According to a new study 75% of the drinks and 85% of the snacks sold in school vending machines qualify as junk food with poor nutritional value.
The study, released by the Center for Science in the Public Interest (CSPI), examined more than 1400 vending machines in 251 schools across 24 states and determined whether their contents were healthy or unhealthy.
Water accounts for only 12% of sales
In their study the CSPI found that soda, juice drinks with less than 50% juice, iced tea and sports drinks comprised three-quarters of total drink sales. Of the snack foods sold in the machines 42% were candy, 25% were chips and 13% were sweet baked goods such as snack cakes.

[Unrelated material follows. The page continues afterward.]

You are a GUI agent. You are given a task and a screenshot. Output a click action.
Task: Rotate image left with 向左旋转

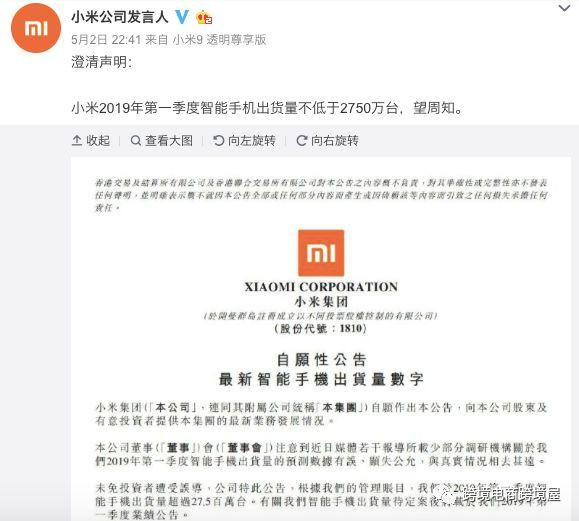tap(244, 141)
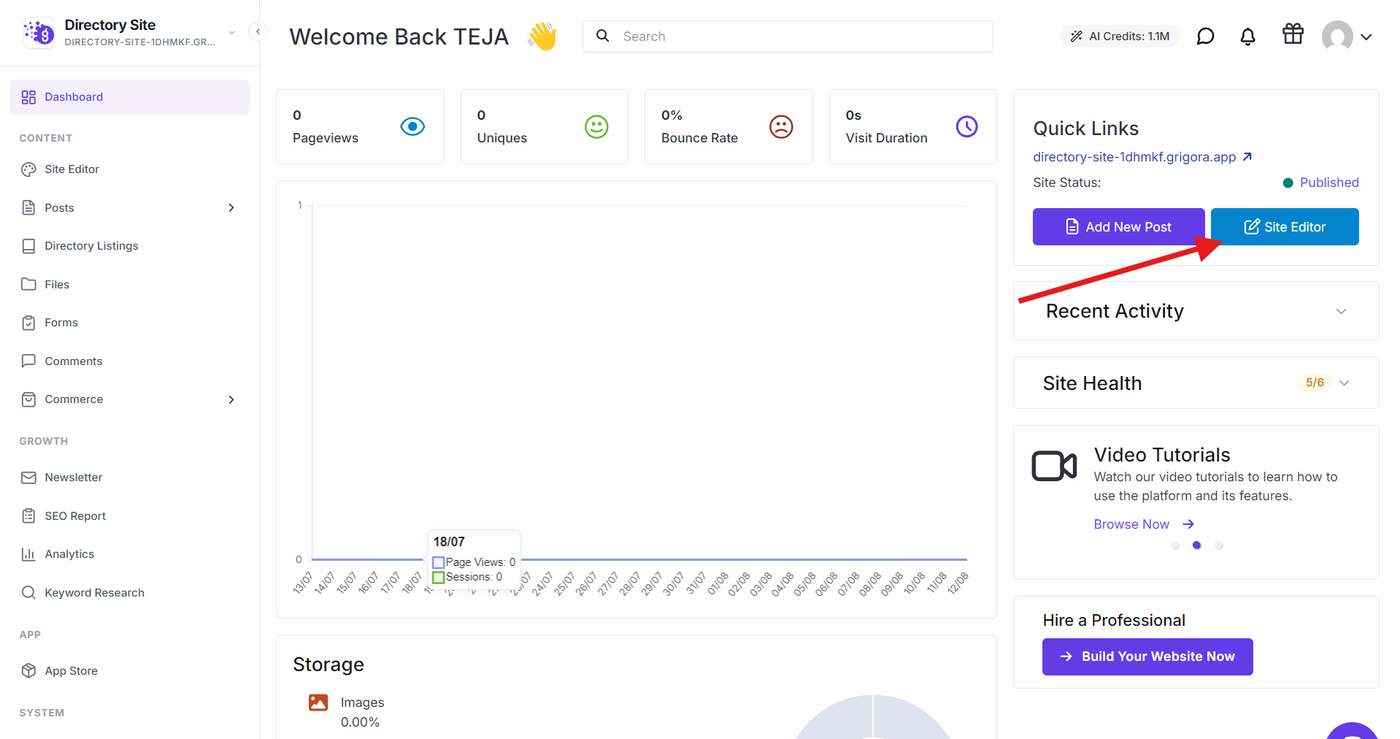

Bottled water accounted for only 12% and milk only 5% of drink sales. Of the 9,723 total snack slots surveyed, a mere 26 offered a fruit or vegetable—most of those being dried fruit snacks.
Push for Congressional authority
The center is pushing for the US Congress to grant the Department of Agriculture greater authority to regulate vending machine foods, as it already does for cafeteria meals.
The CSPI conceded that vending machines are a valuable revenue stream for school districts, especially those hit hard by US government funding cuts. However in case studies of 14 schools sites, the center found that schools did not lose money after switching to healthier vending machines snacks.